[Saved data entries]
======
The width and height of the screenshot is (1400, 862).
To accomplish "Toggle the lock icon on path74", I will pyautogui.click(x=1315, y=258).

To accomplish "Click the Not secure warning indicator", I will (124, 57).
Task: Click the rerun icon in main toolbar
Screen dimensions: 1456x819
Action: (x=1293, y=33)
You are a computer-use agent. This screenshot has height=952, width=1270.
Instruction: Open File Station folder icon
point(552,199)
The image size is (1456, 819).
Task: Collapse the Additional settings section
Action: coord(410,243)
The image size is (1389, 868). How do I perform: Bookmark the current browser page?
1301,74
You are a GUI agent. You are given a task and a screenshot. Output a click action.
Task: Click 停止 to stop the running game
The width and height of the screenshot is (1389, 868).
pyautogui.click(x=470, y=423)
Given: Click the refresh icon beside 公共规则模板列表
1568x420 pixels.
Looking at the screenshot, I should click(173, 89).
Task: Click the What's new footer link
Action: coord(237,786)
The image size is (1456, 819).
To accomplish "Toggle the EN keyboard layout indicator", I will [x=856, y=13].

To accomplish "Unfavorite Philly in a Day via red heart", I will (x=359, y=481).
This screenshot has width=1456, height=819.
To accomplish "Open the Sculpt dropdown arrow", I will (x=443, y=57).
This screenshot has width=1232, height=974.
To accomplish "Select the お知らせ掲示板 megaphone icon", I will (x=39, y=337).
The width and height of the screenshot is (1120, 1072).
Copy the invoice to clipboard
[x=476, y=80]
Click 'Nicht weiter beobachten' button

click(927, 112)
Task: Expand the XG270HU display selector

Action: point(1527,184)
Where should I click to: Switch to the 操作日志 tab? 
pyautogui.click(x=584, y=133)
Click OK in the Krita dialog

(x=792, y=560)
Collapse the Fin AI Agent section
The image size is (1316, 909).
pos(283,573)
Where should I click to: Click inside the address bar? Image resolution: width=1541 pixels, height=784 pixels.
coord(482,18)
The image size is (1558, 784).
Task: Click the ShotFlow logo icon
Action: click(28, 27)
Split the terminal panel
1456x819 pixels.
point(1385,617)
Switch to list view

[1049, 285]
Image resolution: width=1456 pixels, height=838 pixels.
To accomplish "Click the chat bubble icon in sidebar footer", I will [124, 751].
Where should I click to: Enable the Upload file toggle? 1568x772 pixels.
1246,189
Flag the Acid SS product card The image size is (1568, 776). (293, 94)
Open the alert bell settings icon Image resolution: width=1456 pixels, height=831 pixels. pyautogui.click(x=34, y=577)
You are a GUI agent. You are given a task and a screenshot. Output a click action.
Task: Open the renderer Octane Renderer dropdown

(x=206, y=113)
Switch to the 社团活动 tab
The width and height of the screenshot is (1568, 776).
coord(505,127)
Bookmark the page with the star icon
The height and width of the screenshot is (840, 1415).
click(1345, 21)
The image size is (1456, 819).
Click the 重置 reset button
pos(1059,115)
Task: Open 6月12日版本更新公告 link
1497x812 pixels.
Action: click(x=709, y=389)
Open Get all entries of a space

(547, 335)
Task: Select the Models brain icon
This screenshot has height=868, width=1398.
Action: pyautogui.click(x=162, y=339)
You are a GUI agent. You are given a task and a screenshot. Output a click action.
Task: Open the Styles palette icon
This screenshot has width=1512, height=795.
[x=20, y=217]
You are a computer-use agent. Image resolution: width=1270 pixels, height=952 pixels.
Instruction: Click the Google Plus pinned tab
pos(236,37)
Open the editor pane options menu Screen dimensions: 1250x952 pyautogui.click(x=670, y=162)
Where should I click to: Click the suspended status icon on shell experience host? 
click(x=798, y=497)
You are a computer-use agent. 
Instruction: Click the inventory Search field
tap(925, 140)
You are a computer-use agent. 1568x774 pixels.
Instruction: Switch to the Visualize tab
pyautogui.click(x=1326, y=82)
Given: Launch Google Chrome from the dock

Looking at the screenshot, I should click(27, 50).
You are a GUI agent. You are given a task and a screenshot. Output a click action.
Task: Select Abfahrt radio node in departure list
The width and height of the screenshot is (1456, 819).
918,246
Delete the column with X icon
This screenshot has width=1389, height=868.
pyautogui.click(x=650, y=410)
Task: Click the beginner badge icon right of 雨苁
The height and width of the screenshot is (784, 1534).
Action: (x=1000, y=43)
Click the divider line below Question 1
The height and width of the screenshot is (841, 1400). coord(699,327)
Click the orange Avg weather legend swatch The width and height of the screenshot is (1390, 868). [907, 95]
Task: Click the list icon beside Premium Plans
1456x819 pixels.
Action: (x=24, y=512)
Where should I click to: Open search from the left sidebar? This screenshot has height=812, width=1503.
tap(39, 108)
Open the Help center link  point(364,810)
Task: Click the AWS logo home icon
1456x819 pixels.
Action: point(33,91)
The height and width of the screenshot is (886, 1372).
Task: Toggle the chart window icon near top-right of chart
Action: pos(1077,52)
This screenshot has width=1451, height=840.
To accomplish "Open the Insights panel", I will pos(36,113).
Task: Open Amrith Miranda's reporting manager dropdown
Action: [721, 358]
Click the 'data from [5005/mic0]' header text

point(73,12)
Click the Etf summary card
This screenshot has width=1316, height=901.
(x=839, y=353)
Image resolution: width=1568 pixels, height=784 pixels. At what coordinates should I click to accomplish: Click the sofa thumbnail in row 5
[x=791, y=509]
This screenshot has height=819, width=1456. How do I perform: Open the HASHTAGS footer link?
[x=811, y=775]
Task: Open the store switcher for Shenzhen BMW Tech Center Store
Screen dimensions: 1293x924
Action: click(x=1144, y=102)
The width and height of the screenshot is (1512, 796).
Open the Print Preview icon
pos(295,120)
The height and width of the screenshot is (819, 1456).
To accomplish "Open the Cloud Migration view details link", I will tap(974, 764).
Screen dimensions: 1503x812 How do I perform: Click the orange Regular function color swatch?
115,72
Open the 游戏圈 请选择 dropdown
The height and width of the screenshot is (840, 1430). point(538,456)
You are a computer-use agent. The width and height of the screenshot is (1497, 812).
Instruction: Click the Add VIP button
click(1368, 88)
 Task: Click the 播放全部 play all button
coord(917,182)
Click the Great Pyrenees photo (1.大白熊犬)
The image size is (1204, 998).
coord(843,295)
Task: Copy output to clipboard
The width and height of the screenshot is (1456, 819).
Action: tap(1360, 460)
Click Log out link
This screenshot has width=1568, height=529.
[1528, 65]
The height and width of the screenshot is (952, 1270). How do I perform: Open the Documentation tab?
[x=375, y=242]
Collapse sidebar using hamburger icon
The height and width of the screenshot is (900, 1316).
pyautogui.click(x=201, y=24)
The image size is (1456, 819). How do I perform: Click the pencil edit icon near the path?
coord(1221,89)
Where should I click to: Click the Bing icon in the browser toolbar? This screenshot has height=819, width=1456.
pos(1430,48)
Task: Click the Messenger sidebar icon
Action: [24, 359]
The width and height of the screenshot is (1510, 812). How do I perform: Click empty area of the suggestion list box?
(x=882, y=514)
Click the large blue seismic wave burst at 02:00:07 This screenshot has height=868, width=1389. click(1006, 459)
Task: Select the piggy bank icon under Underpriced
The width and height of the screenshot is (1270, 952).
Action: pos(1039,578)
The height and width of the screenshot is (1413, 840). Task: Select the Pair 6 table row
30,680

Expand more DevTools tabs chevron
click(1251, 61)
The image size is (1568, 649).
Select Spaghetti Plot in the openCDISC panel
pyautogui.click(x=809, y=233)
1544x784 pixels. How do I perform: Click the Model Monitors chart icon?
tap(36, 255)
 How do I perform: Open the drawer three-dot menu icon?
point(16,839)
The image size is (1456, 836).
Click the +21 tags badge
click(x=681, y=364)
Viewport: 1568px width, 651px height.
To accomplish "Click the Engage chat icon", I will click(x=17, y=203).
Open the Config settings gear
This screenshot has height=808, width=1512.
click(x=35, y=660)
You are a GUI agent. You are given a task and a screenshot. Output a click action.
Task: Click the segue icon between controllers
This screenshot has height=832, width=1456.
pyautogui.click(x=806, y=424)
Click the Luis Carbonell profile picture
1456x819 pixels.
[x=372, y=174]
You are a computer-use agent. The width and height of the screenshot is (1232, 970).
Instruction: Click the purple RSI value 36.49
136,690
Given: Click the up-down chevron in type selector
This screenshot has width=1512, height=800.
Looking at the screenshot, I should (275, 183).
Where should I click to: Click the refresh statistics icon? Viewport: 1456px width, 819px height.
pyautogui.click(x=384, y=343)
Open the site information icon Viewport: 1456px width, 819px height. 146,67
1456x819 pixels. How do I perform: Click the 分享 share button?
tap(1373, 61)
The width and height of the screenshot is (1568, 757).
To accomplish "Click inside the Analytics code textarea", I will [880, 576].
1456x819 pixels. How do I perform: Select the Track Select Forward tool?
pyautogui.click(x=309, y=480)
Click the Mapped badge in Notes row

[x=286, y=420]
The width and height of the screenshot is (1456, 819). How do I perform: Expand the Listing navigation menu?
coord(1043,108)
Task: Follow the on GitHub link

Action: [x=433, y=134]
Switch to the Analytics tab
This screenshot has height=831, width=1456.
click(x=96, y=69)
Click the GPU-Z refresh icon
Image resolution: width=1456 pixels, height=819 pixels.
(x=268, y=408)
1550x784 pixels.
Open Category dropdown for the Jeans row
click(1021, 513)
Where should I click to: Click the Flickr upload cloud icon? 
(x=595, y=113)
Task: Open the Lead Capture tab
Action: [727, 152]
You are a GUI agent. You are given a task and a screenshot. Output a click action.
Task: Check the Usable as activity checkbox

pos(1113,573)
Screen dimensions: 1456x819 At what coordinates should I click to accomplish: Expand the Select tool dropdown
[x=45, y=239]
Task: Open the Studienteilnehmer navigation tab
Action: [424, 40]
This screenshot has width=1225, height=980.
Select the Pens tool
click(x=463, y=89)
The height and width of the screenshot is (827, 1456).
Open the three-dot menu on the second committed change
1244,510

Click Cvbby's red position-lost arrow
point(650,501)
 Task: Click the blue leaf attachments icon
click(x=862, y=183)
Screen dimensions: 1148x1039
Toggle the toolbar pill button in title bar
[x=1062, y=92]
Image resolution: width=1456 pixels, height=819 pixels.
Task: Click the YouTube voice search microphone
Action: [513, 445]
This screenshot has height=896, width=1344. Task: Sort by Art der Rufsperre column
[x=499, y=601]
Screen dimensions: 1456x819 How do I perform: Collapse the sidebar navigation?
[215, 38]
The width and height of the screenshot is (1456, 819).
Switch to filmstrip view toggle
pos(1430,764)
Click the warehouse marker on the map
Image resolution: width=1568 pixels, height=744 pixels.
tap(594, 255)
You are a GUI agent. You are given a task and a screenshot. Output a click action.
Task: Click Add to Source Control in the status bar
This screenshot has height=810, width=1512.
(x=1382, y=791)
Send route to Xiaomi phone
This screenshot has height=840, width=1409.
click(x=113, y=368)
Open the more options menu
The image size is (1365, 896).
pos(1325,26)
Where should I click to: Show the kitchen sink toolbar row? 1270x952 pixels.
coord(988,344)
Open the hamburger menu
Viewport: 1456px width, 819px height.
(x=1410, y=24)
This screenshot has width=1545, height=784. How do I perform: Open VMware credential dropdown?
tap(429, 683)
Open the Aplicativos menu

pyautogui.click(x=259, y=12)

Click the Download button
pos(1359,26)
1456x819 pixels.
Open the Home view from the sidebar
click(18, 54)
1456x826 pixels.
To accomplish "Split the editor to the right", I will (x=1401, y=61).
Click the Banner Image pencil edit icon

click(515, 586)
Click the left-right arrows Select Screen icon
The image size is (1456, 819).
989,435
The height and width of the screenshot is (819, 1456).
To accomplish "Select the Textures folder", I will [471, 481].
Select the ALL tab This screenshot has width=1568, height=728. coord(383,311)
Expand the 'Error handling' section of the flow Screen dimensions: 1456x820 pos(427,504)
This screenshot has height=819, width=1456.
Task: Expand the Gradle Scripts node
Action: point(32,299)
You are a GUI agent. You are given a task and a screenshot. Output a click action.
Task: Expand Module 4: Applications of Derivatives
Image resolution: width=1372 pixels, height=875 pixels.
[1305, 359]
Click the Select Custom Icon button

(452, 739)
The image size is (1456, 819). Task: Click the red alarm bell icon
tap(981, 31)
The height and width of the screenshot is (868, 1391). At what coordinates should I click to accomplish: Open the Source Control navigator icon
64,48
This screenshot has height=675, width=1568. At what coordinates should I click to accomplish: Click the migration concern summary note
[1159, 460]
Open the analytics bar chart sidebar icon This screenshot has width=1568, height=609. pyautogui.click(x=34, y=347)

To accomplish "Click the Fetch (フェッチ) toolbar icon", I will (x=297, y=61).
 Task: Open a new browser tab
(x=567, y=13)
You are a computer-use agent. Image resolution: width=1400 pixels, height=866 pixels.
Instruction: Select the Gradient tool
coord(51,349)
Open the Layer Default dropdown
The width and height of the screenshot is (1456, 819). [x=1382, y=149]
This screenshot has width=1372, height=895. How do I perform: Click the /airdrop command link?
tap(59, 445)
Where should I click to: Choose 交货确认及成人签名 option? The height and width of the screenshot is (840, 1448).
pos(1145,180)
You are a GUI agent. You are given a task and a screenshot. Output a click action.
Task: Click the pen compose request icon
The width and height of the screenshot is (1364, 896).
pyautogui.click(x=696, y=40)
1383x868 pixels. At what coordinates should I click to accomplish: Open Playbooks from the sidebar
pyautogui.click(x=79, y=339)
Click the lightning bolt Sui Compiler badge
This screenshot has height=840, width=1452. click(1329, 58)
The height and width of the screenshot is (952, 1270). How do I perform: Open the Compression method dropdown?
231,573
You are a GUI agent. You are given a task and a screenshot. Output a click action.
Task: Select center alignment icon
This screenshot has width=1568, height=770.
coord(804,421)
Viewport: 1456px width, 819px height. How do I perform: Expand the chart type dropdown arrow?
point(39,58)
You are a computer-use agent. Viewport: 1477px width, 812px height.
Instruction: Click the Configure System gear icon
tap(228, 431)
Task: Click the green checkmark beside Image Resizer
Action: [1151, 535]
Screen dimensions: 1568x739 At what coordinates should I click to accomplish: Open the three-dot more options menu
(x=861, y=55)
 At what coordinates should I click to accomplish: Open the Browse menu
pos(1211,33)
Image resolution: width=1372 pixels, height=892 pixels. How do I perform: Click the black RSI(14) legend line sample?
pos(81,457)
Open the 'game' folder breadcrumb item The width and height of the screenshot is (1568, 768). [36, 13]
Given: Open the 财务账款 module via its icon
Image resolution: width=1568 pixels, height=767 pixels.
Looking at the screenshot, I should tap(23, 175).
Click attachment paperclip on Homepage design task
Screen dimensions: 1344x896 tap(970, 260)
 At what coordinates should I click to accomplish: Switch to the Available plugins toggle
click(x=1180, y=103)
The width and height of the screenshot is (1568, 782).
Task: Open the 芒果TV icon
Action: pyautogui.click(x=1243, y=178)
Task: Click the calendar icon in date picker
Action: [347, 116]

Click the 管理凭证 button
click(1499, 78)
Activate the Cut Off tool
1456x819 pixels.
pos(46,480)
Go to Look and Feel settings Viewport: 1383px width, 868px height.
======
Exercise directions:
Please give back the records exactly as written, beginning at the first line and including the line that holds "Task: Click the rerun icon in main toolbar" as the last.

Solved problem:
The width and height of the screenshot is (1400, 862).
To accomplish "Toggle the lock icon on path74", I will pyautogui.click(x=1315, y=258).

To accomplish "Click the Not secure warning indicator", I will (124, 57).
Task: Click the rerun icon in main toolbar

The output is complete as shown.